REGAL: Recurrence of Endometriosis: A randomised controlled trial of clinical and cost-effectiveness of Gonadotrophin Releasing Hormone Analogues with add-back hormone replacement therapy versus repeat Laparoscopic surgery.

Endometriosis is a common condition which affects one in ten women from puberty to menopause. It occurs when cells like those lining the womb grow outside it, generally within the pelvis. These cells behave like the cells lining the womb, causing internal bleeding at the time of periods, scarring and pain. 

Endometriosis is diagnosed by laparoscopy (keyhole surgery) which identifies areas of endometriosis which can then be destroyed or removed. However, surgery rarely provides lasting relief and pain can return in up to half of treated women within five years. To reduce the chance of regrowth of endometriosis and recurrence of pain, women who are not trying to get pregnant are offered the combined oral contraceptive pill or other contraceptives containing hormones called progestogens.

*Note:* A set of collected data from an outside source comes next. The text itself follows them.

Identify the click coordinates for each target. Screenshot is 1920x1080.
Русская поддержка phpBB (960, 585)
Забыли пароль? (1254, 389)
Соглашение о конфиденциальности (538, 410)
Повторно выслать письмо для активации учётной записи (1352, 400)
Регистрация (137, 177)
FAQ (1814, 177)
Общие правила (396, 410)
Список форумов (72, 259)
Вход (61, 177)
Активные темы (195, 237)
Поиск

Despite this, about one in three women will require more operations to treat endometriosis that has come back.  

Endometriosis depends on the female hormone oestrogen (produced by the ovaries) for growth. Removing the ovaries (often along with the womb) therefore provides the best chance of pain relief and least chance of more operations but is not an option for many premenopausal women with endometriosis.  

A less invasive way of shrinking endometriosis is to use a drug called Gonadotrophin Releasing hormone analogue (GnRHa) which temporarily stops the ovaries from producing oestrogen. While very effective in terms of reducing pain, this treatment has only been used for up to a year because of side effects such as hot flushes and night sweats and concerns about osteoporosis (thinning of the bones). Recent research has shown that adding small doses of hormone replacement therapy (HRT) in women on GNRHa reduces the risk of side effects and osteoporosis whilst controlling the pain. 

REGAL is a randomised controlled trial funded by the NIHR HTA programme.  It aims to recruit 400 women to compare long-term (2-years) GnRHa with added HRT versus further keyhole surgery for the treatment of endometriosis in women who experience recurrence of pain after surgery but wish to preserve their fertility. 

REGAL is led by Dr Lucky Saraswat based at the University of Aberdeen/NHS Grampian.